ComfyUI-Tween/README.md

# ComfyUI BIM-VFI + EMA-VFI + SGM-VFI

ComfyUI custom nodes for video frame interpolation using [BiM-VFI](https://github.com/KAIST-VICLab/BiM-VFI) (CVPR 2025), [EMA-VFI](https://github.com/MCG-NJU/EMA-VFI) (CVPR 2023), and [SGM-VFI](https://github.com/MCG-NJU/SGM-VFI) (CVPR 2024). Designed for long videos with thousands of frames — processes them without running out of VRAM.

## Which model should I use?

| | BIM-VFI | EMA-VFI | SGM-VFI |
|---|---------|---------|---------|
| **Best for** | General-purpose, non-uniform motion | Fast inference, light VRAM | Large motion, occlusion-heavy scenes |
| **Quality** | Highest overall | Good | Best on large motion |
| **Speed** | Moderate | Fastest | Slowest |
| **VRAM** | ~2 GB/pair | ~1.5 GB/pair | ~3 GB/pair |
| **Params** | ~17M | ~14–65M | ~15M + GMFlow |
| **Arbitrary timestep** | Yes | Yes (with `_t` checkpoint) | No (fixed 0.5) |
| **Paper** | CVPR 2025 | CVPR 2023 | CVPR 2024 |
| **License** | Research only | Apache 2.0 | Apache 2.0 |

**TL;DR:** Start with **BIM-VFI** for best quality. Use **EMA-VFI** if you need speed or lower VRAM. Use **SGM-VFI** if your video has large camera motion or fast-moving objects that the others struggle with.

## Nodes

### BIM-VFI

#### Load BIM-VFI Model

Loads the BiM-VFI checkpoint. Auto-downloads from Google Drive on first use to `ComfyUI/models/bim-vfi/`.

| Input | Description |
|-------|-------------|
| **model_path** | Checkpoint file from `models/bim-vfi/` |
| **auto_pyr_level** | Auto-select pyramid level by resolution (&lt;540p=3, 540p=5, 1080p=6, 4K=7) |
| **pyr_level** | Manual pyramid level (3-7), only used when auto is off |

#### BIM-VFI Interpolate

Interpolates frames from an image batch.

| Input | Description |
|-------|-------------|
| **images** | Input image batch |
| **model** | Model from the loader node |
| **multiplier** | 2x, 4x, or 8x frame rate (recursive 2x passes) |
| **batch_size** | Frame pairs processed simultaneously (higher = faster, more VRAM) |
| **chunk_size** | Process in segments of N input frames (0 = disabled).
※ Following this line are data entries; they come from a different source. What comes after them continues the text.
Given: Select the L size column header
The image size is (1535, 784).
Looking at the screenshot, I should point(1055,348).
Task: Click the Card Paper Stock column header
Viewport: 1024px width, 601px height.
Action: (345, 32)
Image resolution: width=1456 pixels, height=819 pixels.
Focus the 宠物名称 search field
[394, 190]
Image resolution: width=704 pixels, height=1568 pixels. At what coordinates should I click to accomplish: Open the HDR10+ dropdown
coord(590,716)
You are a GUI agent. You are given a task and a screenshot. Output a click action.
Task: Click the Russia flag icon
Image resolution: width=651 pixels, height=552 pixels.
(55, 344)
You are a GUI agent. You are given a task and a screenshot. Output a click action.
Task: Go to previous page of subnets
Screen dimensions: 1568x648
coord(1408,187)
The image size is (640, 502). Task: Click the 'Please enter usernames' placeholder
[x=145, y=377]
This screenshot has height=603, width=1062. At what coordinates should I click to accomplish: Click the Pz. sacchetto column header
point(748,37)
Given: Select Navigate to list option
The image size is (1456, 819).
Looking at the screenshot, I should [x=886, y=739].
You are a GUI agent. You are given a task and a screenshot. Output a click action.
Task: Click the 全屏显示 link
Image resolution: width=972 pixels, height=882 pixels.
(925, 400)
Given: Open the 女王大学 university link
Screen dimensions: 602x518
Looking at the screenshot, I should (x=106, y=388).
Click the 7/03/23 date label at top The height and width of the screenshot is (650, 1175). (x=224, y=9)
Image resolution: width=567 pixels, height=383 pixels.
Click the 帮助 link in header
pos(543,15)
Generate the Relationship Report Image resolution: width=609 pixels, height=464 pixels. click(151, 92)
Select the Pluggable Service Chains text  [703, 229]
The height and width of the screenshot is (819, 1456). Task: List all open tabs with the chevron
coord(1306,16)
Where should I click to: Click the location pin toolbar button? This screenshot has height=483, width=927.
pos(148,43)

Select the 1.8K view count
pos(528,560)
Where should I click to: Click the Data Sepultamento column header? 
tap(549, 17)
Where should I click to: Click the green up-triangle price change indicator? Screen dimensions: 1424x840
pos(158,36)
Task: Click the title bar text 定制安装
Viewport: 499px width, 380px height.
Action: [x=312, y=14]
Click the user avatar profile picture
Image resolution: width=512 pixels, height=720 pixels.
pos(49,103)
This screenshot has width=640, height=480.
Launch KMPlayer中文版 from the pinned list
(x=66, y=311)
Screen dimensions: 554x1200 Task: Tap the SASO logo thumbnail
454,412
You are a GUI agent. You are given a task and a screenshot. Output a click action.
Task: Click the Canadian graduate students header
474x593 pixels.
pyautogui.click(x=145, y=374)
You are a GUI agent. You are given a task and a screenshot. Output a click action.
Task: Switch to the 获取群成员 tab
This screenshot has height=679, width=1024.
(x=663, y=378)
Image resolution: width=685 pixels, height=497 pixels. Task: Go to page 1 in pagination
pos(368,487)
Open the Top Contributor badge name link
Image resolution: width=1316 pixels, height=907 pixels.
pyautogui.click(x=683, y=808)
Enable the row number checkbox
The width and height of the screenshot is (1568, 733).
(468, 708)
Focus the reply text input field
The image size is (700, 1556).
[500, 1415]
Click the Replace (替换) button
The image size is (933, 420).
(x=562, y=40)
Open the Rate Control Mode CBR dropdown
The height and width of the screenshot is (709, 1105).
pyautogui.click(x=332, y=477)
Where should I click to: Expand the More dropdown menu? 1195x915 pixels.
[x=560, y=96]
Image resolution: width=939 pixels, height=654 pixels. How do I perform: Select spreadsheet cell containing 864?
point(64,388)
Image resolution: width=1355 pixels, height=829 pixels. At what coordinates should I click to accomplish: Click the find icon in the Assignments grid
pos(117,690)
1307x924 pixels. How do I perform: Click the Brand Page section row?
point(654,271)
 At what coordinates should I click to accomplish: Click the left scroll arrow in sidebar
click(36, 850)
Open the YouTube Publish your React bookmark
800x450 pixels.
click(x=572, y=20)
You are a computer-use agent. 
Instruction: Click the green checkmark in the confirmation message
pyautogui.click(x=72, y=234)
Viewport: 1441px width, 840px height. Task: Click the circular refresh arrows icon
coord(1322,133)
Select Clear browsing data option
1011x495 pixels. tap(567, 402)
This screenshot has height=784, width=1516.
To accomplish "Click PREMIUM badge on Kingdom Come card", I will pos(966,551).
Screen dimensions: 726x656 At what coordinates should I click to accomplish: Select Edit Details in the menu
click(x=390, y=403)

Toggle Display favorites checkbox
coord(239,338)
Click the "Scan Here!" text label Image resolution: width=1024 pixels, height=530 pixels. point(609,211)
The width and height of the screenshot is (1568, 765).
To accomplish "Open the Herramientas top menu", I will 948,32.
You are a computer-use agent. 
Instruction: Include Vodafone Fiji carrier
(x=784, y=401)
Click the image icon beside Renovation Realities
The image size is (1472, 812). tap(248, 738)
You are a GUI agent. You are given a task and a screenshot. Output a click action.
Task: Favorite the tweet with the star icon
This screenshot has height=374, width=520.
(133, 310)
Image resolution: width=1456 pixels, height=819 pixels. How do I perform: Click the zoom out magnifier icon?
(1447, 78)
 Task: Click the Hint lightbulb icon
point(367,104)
Bounds VRAM for very long videos. Result is identical to processing all at once |
| **keep_device** | Keep model on GPU between pairs (faster, ~200MB constant VRAM) |
| **all_on_gpu** | Keep all intermediate frames on GPU (fast, needs large VRAM) |
| **clear_cache_after_n_frames** | Clear CUDA cache every N pairs to prevent VRAM buildup |

#### BIM-VFI Segment Interpolate

Same as Interpolate but processes a single segment of the input. Chain multiple instances with Save nodes between them to bound peak RAM. The model pass-through output forces sequential execution.

### Tween Concat Videos

Concatenates segment video files into a single video using ffmpeg. Connect from any Segment Interpolate's model output to ensure it runs after all segments are saved. Works with all three models.

### EMA-VFI

#### Load EMA-VFI Model

Loads an EMA-VFI checkpoint. Auto-downloads from Google Drive on first use to `ComfyUI/models/ema-vfi/`. Variant (large/small) and timestep support are auto-detected from the filename.

| Input | Description |
|-------|-------------|
| **model_path** | Checkpoint file from `models/ema-vfi/` |
| **tta** | Test-time augmentation: flip input and average with unflipped result (~2x slower, slightly better quality) |

Available checkpoints:
| Checkpoint | Variant | Params | Arbitrary timestep |
|-----------|---------|--------|-------------------|
| `ours_t.pkl` | Large | ~65M | Yes |
| `ours.pkl` | Large | ~65M | No (fixed 0.5) |
| `ours_small_t.pkl` | Small | ~14M | Yes |
| `ours_small.pkl` | Small | ~14M | No (fixed 0.5) |

#### EMA-VFI Interpolate

Interpolates frames from an image batch. Same controls as BIM-VFI Interpolate.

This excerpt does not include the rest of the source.